In recent weeks, the government has made two surprising policy changes: First, the Transportation Security Administration announced that screening with a full-body scanner would no longer be optional for some passengers, and then the Department of Homeland Security said that soon your state-issued driver’s license might not be sufficient ID for you to pass through the airport screening area.

The result? Travelers are less certain about the airport screening experience than they’ve been in years.

Despite scattered reports of travelers being required to pass through the TSA’s scanners, the agency insists that there’s only a small chance you’ll be screened by the controversial machines if you don’t want to be. In other words, you can generally still “opt out” and receive what the agency refers to as an enhanced pat-down from an agent. And your state-issued ID will continue to work until 2018, and probably long after that, even if it doesn’t comply with the new federal standards.

The full-body scanners represent the most high-profile public concern. Since the agency assigned to protect America’s transportation systems implemented its new no-opt-out policy Dec. 18, there have been a few media reports of agents insisting that passengers use the scanners.

PreCheck passengers held up for screening

A passenger with the TSA’s PreCheck designation in Akron, Ohio, complained in a comment on a civil rights blog that she’d been selected for a mandatory scanning. PreCheck is an expedited-screening program that costs $85 for a five-year membership and allows you to bypass the full-body scanners.

“The agent handed me a laminated green sheet and told me I was randomly selected for additional screening and needed to go through the full-body screening machine,” said Tara MacLaren, a marketing consultant who works for a Houston-based software company. “When I tried to opt out, I was told that was no longer an option for those with TSA PreCheck.”

MacLaren reports that she “pushed back,” telling the agents she was pregnant. Only then did the agents relent, allowing her to be screened with a metal detector.

“I was not given any assurance that my pregnancy will be sufficient opt-out justification in the future, just told that the rules had changed and those with TSA PreCheck are not eligible for opting out,” she said.

Ann Hobbs, a retired lawyer from Silver Spring, Maryland, also had a PreCheck notation on her boarding pass when she flew out of Baltimore-Washington International Airport in late December. Initially, she walked through a metal detector. “I was then told to go through the full-body scanner, having been randomly selected,” she says. “This seemed rather odd to me. Why wouldn’t the selection have been made before I went through the metal detector?”

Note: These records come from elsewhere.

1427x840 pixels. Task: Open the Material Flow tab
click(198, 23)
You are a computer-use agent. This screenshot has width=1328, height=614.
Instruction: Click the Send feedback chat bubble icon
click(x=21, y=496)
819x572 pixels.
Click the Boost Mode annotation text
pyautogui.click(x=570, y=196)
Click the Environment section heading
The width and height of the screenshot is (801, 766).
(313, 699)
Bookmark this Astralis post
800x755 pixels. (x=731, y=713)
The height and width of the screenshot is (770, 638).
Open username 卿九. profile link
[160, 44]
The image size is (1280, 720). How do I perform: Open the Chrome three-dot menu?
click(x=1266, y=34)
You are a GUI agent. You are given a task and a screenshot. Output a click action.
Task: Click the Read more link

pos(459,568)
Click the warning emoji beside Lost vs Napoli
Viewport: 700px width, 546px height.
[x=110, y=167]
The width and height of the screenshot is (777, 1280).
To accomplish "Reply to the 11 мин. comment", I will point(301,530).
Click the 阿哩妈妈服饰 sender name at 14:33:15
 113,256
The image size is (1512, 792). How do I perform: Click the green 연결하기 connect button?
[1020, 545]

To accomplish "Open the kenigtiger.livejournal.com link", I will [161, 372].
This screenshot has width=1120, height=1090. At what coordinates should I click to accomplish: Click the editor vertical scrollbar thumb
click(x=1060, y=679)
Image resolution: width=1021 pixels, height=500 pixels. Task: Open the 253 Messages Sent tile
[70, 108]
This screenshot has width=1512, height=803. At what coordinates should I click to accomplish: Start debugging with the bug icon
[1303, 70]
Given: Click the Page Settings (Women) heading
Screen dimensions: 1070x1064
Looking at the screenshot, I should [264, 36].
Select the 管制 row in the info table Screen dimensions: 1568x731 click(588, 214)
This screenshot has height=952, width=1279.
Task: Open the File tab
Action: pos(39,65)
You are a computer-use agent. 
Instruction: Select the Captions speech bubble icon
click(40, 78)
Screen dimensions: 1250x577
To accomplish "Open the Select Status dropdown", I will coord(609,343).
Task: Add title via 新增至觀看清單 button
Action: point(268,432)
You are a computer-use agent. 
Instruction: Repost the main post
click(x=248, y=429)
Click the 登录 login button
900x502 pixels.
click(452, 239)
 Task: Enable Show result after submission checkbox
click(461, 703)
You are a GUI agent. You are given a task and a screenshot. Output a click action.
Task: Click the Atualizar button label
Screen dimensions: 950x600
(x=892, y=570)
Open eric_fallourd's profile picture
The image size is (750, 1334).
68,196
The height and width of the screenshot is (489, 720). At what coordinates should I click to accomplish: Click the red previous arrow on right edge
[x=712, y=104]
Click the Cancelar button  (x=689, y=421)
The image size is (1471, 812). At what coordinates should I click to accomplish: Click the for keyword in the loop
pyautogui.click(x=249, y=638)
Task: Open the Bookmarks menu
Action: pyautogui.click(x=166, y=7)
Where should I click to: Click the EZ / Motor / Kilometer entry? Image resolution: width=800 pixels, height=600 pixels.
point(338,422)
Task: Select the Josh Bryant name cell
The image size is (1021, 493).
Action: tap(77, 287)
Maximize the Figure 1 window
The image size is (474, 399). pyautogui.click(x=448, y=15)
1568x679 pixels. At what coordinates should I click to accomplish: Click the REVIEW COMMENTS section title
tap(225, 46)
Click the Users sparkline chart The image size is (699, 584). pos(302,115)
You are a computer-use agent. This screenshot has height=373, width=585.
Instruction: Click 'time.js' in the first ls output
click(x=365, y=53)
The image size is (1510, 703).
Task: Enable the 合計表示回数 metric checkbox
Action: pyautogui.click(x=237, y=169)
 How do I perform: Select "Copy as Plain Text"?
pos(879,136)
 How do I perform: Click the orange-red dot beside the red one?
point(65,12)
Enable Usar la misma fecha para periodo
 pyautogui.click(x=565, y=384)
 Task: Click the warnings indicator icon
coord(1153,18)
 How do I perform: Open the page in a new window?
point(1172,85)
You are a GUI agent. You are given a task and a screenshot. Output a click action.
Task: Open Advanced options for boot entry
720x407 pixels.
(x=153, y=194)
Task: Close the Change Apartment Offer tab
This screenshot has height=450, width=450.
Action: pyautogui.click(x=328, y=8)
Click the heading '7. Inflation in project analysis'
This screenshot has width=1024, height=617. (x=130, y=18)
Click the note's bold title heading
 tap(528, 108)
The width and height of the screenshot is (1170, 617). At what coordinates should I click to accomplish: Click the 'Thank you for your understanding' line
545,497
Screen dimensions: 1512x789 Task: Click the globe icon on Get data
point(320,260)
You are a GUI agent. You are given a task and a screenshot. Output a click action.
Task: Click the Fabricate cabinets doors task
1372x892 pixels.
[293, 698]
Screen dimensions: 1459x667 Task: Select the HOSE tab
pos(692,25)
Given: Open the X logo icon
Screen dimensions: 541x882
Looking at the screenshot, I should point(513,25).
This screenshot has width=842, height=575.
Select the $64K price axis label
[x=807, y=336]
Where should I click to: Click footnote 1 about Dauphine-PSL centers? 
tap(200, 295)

Hobbs says she’s worried about the long-term health effects of the scanners, a technology that she believes has not been adequately tested. “We are the guinea pigs,” she says.

In another incident, a TSA agent in Seattle told a London-based privacy advocate named Sai that he would be required to go through the scanner. The lengthy argument that ensued was captured on video and uploaded to YouTube. Eventually, a manager overruled a supervisor, allowing Sai to undergo a pat-down instead.The TSA refused to comment on the incidents. A representative said that “generally,” passengers undergoing screening will have the opportunity to decline being screened by a full-body scanner. “However, some passengers will be required to undergo screening [with a scanner] if their boarding pass indicates that they have been selected for enhanced screening,” said Bruce Anderson, a TSA spokesman.

It remains unclear how someone might be selected for mandatory full-body screening. When I flew from San Antonio to Orlando recently, an agent told me that only travelers in the Terrorist Screening Database, a registry of more than 1 million names, would be required to go through the machine. But other passengers are also being randomly sent through the scanners, notably air travelers with PreCheck privileges.

The random selection process can work both ways. In Orlando on a busy Monday, I witnessed an agent allowing four passengers at a time to skip the full-body scanners and get screened by a metal detector, an apparent effort to reduce wait times.

Legal questions linger

Passenger advocates don’t like the scanners because they say they were deployed without giving the public a chance to comment, a process required by federal law. They claim the devices violate the Fourth Amendment right to protection from unreasonable searches and seizures. And they believe the scanners have not been adequately tested and may present health risks.

Adding to the uncertainty is the possibility that Congress could act soon to rein in the TSA. An influential coalition of civil rights groups, including the American Civil Liberties Union, the Consumer Federation of America and the Electronic Frontier Foundation, recently sent a letter to Rep. Jason Chaffetz (R-Utah), chairman of the Committee on Oversight and Government Reform, asking him to take immediate action to stop the scans. They demanded that the government suspend funding for full-body scanners until a public rule-making process has been completed and that the TSA evaluate the cost, including lost time to passengers, of screening procedures using full-body scanners.

Changing ID requirements

As if that’s not enough, the DHS on Jan. 8 also announced the “final” implementation of the REAL ID Act. The law established minimum security standards for the issuance of sources of identification, such as driver’s licenses, and prohibited federal agencies from accepting for certain purposes driver’s licenses and ID cards from states not meeting the act’s minimum standards.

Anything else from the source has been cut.